Hay una miseria ostentosa que muchos temen y pocos padecen, aún en tiempos de crisis. LLamémosla la miseria de los pobres, en fin, la pobreza que en todo se nota. Luego hay otra miseria más discreta que se llama soledad y de la que nos defendemos muy mal pero ¡sí! escondemos muy bien.
Esta miseria es de todos compartida y, si se me permite decir, iguala a los ricos con los pobres. Quisiera hablarles largo y tendido sobre esta miseria que nos encuentra sin recursos -- ya que los hemos todos monopolizados en contra de la otra: la pobreza que sigue llamándonos mucho la atención aunque, insisto, es menos frecuente -- pero me limitaré a contarles lo que pasó con R, un muy amigo mío, y eso lo haré en la más pura tradición de los ejemplos cuyo lema bien pudiera ser: instruir deleitando, como en el ejemplo XVII de El conde Lucanor de Don Juan Manuel donde un rico venido a menos pasa por la casa de un conocido que estaba comiendo y le pregunta muy flojamente si quiere comer.
- En buena fe, don Fulano, pues tanto me habéis solicitado y obligado que comiese con vos, no me parece que fuera bien en contradecir tanto vuestra voluntad ni romper vuestro ruego.

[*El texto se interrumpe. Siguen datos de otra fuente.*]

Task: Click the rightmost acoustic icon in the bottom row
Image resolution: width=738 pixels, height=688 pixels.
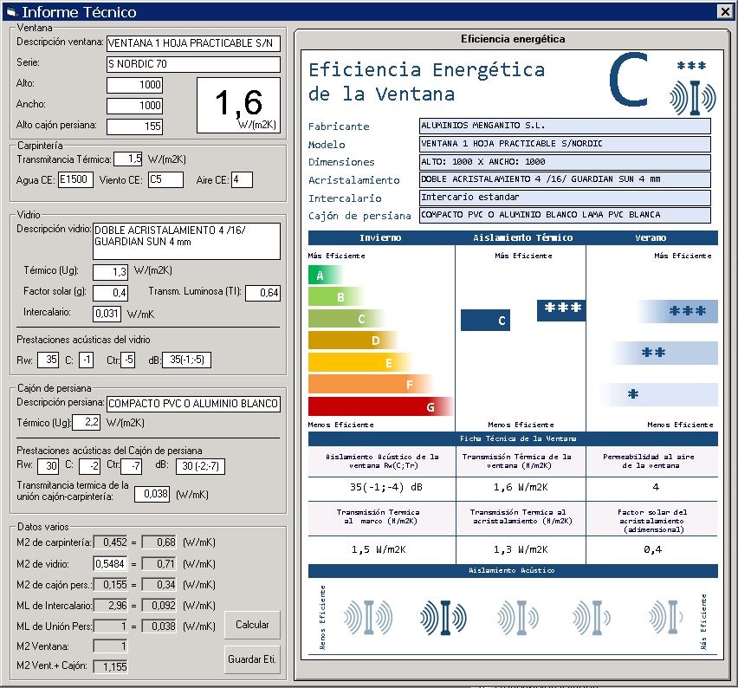Action: click(671, 618)
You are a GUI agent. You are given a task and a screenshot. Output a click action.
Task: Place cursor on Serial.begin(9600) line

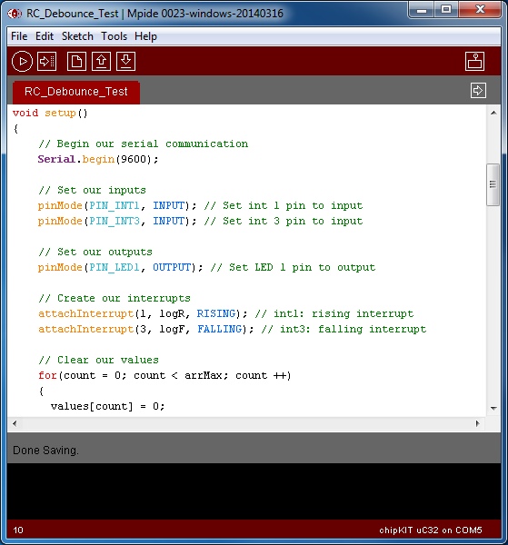[98, 159]
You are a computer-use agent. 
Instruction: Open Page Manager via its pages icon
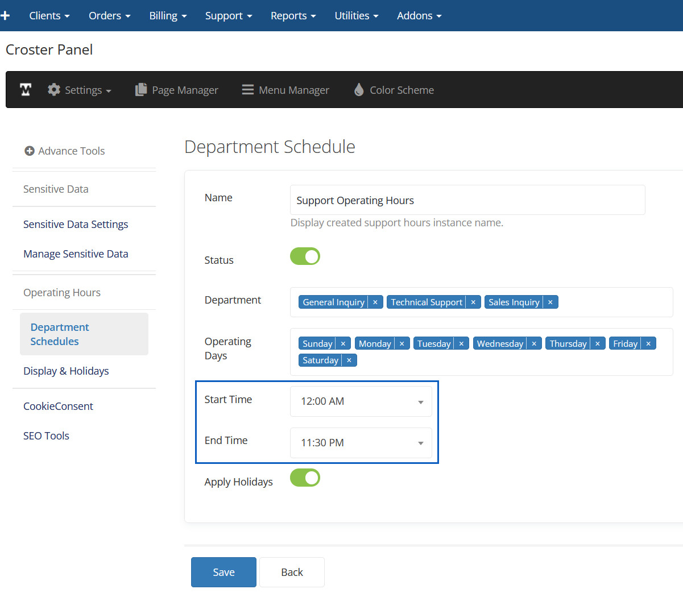tap(140, 90)
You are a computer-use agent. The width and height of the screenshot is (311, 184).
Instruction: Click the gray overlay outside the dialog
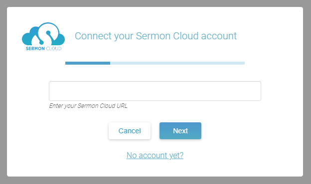click(156, 181)
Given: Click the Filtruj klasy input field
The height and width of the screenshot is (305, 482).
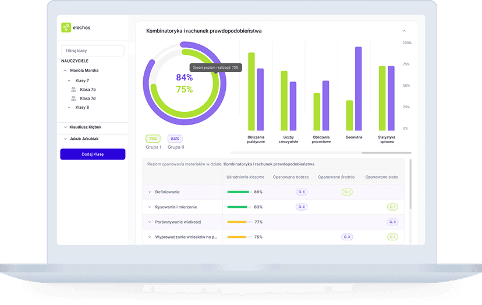Looking at the screenshot, I should point(93,51).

R, el muy amigo mío, medianamente rico, medianamente culto, setentón, que tiene buena casa y buena mujer, viene a verme muy a menudo. Como mínimo el martes y el jueves que dedicamos al noble juego de ajedrez. Suele llegar poco después de la comida hasta eso de las siete, que ya se va haciendo de noche. Hora es para R de volver a casa y cenar con J, su mujer. Pero a J, su mujer, le llama mucho su tierra, su familia, y quien sabe quien más, dice R con leve sonrisa. En esta su ausencia no faltara alimentos, platos preparados, guisados con amor, exquisiteces, en la nevera con sus respectivas instrucciones, no, no faltara nada, parece. Y mucho hace hincapié en ello, el muy amigo mío, en esta atención de J, su mujer ausente, que lo cuida, que lo mima, pero que no está esta semana.

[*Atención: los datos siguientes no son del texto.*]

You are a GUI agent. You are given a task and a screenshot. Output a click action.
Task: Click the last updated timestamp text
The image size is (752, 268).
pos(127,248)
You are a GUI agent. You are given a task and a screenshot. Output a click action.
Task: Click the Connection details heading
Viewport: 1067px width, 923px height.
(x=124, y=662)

- Pues hombre, no te molesta, pasas si quieres.
Me siento como obligado a decirle al muy amigo mío. Si digo que me siento como obligado es que mi mujer, ella, no se ha ido de viaje. Ella se queda siempre en casa y con dos veces por semana de R le basta y le sobra, con dos R casi se atraganta. La verdad es que aguanta muy poco la pobre desde que está enferma. Y mi amigo R, muy amigo mío el zorrastrón, sin haberle ni siquiera pedido consejo a Patronio como suele hacerlo el conde Lucanor cada vez que se le plantea un problema, dice, como no me ve muy animado y se me nota un poco floja la voz.
- Bueno, yo lo digo por ti, si con tu mujer enferma y este cuidado que le tienes y mucho te honra pero que no te deja ni salir, ¡fíjate! si no viniera yo de vez en cuando a jugar contigo al ajedrez. Además, la semana próxima no sé si podré venir, pero sí te llamaré si se me libera algo en mi agenda.
Claro que podrá venir el muy amigo mío, vendrá martes, vendrá jueves, los dos R de la semana, pero de momento tengo que agradecerle el favor de venir otro día más.